Prep School: Developing Intellectual Agility
As pupils progress into the Prep School, the partnership with Dulwich College Junior School shifts the focus toward high-level critical inquiry and technical collaboration. Two key pillars define this stage:
Philosophy & Debating: Through joint Philosophy sessions and debating workshops, students engage in verbal reasoning and ethical debate. This prepares girls to articulate complex arguments in a coeducational arena, building the communicative competence necessary for future leadership.
STEM Collaborations: Joint STEM workshops bring students together to tackle scientific and engineering challenges. While Sydenham High maintains a strong independent focus on girls in STEM, these collaborative sessions allow pupils to lead in technical fields alongside their male peers, actively shattering stereotypes regarding "gendered" subjects.

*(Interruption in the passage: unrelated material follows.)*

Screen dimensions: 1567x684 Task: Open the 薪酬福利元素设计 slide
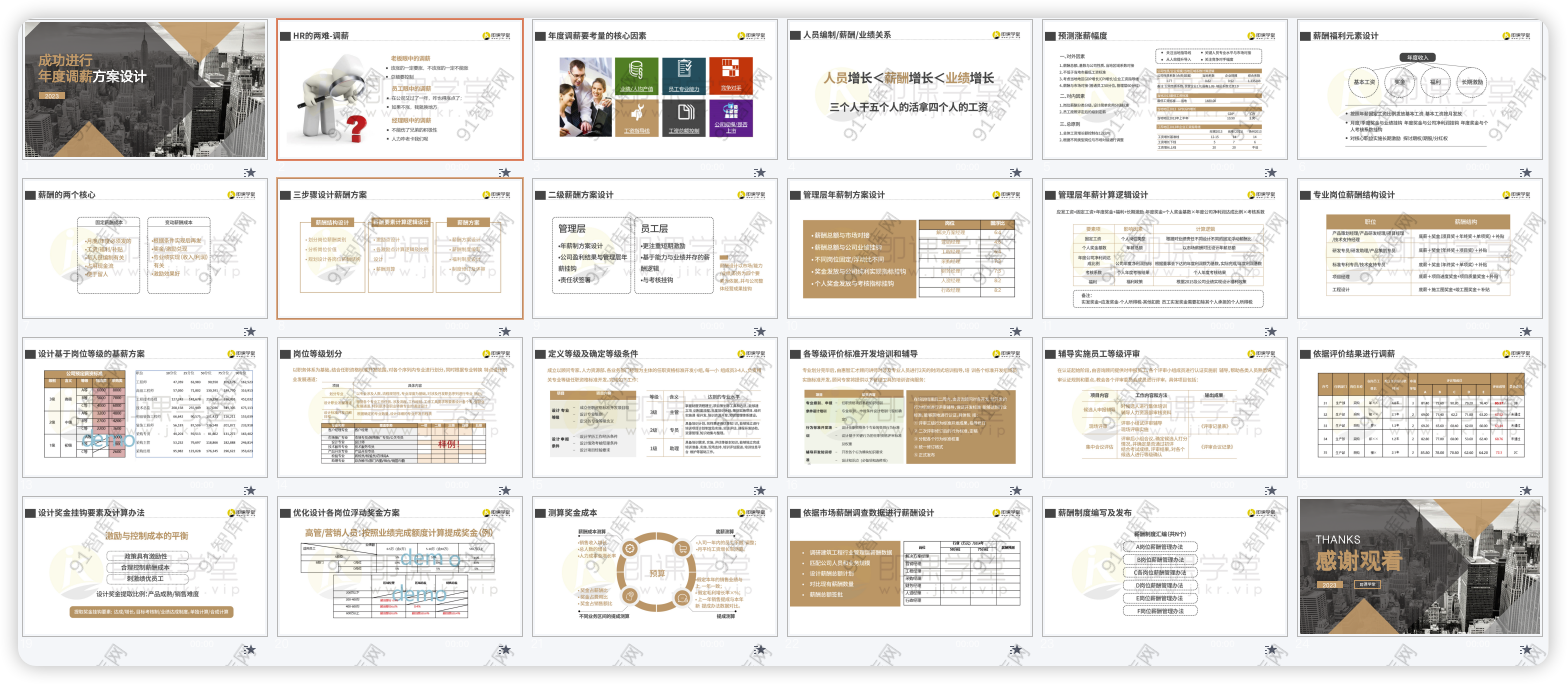pyautogui.click(x=1420, y=89)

One Voice with Dulwich Prep & Senior
The Senior School and the "One Voice" Initiative
In the Senior School, the collaboration with DPS matures into the "One Voice" partnership. Centered around Year 8, this initiative involves mixed-group research projects on themes such as community, identity, and social responsibility.
According to research by the Girls' Day School Trust (GDST), girls are significantly more likely to take the lead in these mixed settings when they have already established their intellectual "voice" in a single-sex classroom. The "One Voice" project serves as a bridge, allowing students to apply their leadership skills in a broader social context.
Sixth Form: The Advanced Electives Series
The partnership reaches its academic peak in the Sixth Form through the Advanced Electives Series with Dulwich College. These university-style seminars—covering niche subjects such as Anatomical Studies, Architectural History, and Critical Theory—mimic the undergraduate experience.
By participating in high-level academic discourse with students from Dulwich College, Sydenham High’s Sixth Formers develop the "intellectual agility" required for universities. This exposure ensures that the transition to higher education is seamless, as students have already mastered the art of debating and collaborating within a diverse intellectual environment.
The Pedagogical Evidence: The Diamond Model
This strategic approach mirrors what educational theorists call the "Diamond Model." In this structure, students are educated in a single-sex environment during their formative years to maximise academic focus and break gender stereotypes, while social and enrichment bridges are built to ensure they remain integrated with their peers.
Scholarly research, including meta-analyses by Pahlke et al. (2014), highlights that while single-sex schools excel at fostering academic risk-taking, particularly in STEM, controlled co-educational interactions are vital for reducing "gender othering." The Sydenham High model achieves this by keeping the core academic day girls-only, while integrating high-value collaborative opportunities.
Conclusion: Future-Ready Leaders
By maintaining a girls-first core while facilitating high-level coeducational bridges with the Dulwich schools, Sydenham High School GDST ensures its pupils are not only high achievers but also socially adept, empathetic, and agile. They graduate not just as successful students, but as leaders ready to navigate and shape a complex world with confidence.